Consignes:
**A.** Répondez à ces questions sur l'éditorial consacré à l'antisémitisme :
(i) À quel dîner le président de la République se rend-il ?
(ii) Quelles manifestations de l'antisémitisme le texte qualifie-t-il d'incontestables ?
(iii) Qui signe l'éditorial ?
**B.** Quelles sont toutes les haines énumérées dans l'éditorial consacré à l'antisémitisme ?
**C.** Pouvez-vous reprendre l'éditorial consacré à l'antisémitisme à la suite de sa dernière phrase ?

Texte extrait:

******

La déferlante de propos pointant un doigt accusateur contre le Coran, les mosquées et l’islam dans l’antisémitisme. La manœuvre consistant à assimiler antisémitisme et antisionisme. La tentative désespérée de diaboliser le mouvement des gilets jaunes par ces deux cartes. Tous ces procédés politico-médiatique ne doivent pas nous tromper. L’éditorial de la rédaction de Mizane.info.
Le président de la République Emmanuel Macron se rend au traditionnel dîner du Conseil représentatif des juifs de France et y prononce un discours fort.
Pêle-mêle. L’antisémitisme tue en France. L’hypercasher, Ilan Halimi. L’antisémitisme n’est pas mort. Alain Finkielkraut. BDS sera condamné. L’antisionisme est la forme moderne de l’antisémitisme. L’antisémitisme vient de l’islamisme dans les quartiers.
Reconquérir les territoires perdus (abandonnés) de la République. La haine contre le juif est l’avant-garde de la haine de l’Autre. La haine des musulmans, des LGBT. La haine de l’autorité…
Rarement un discours aura rassemblé autant d’inversions. L’islam(isme) est le coupable, les musulmans sont les victimes. L’antisionisme est un crime, puisque masque de l’antisémitisme, mais critiquer la politique d’Israël est légitime… sauf pour BDS !
Comprendre les racines d’un mal
Ne nous le cachons pas, ce sujet est devenu un nœud de vipères, pour plusieurs raisons. L’antisémitisme existe toujours en France. Ses manifestations sont incontestables (croix gammées, profanation de tombes) et elles doivent faire l’objet de condamnations par la justice.
Tout comme les autres atteintes au droit.
Le premier problème qui se pose dans ce sujet est l’absence d’analyse froide et équilibrée. Il est pratiquement impossible de penser ce qu’est l’antisémitisme, ses causes et ses conséquences, sans faire l’objet soi-même d’une accusation pour antisémitisme potentiel.

******

Bloc de données:
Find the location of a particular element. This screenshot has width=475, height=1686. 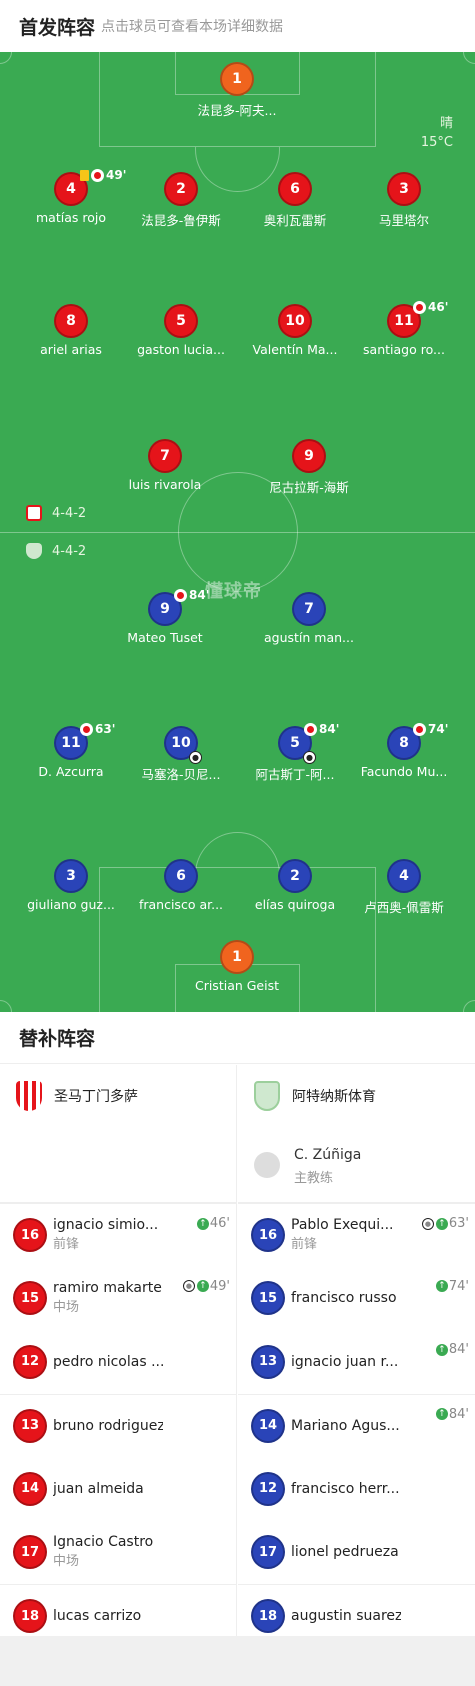

sub-name: lionel pedrueza is located at coordinates (345, 1552).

******

Réponses:
**A.**
(i) Au traditionnel dîner du Conseil représentatif des juifs de France.
(ii) Les croix gammées et la profanation de tombes.
(iii) La rédaction de Mizane.info.

**B.** La haine contre le juif, la haine de l'Autre, la haine des musulmans, la haine des LGBT, la haine de l'autorité.

**C.**
« Expliquer, c’est déjà vouloir un peu excuser » disait Valls. « C’est dans le vide de la pensée que s’inscrit le mal » lui répondait pourtant Hannah Arendt, bien avant sa naissance.
Comprendre les causes de l’antisémitisme, c’est faire la moitié du travail de son éradication. Tout comme pour l’islamophobie et les autres formes de racisme viscéral. L’hystérisation de ce débat renforce le phénomène.
L’instrumentalisation de l’antisémitisme
Le second problème est l’instrumentalisation politique éhonté de l’antisémitisme.
Utiliser ce racisme pour intimider les opposants et les critiques d’une politique elle-même raciste (la politique israélienne), tout ceci pour plaire au CRIF qui milite pour un soutien inconditionnel des juifs de France envers Israël, est une méthode basse qui se passe de commentaires.
Cette instrumentalisation qui permet aux politiques qui dirigent ce pays de tenter (vainement) de disqualifier le mouvement de contestation profond des Gilets jaunes doit être pris pour ce qu’il est vraiment : un aveu de faiblesse.
La dernière cartouche pour des élites politico-médiatique qui ont beaucoup à perdre si les Gilets jaunes provoquent une redistribution des cartes.
La dernière sortie de Finkielkraut a fort malheureusement bouclé la boucle, juste avant le dîner du CRIF.
Insulté violemment par un fou furieux qui n’avait de jaune que la fièvre, et qui se trouvait là par hasard, un homme accusé d’avoir flirté avec le salafisme (le visage du mal dans la France du XXIe siècle), cette sortie a dévoilé une fois de plus les ressorts tordus de notre système.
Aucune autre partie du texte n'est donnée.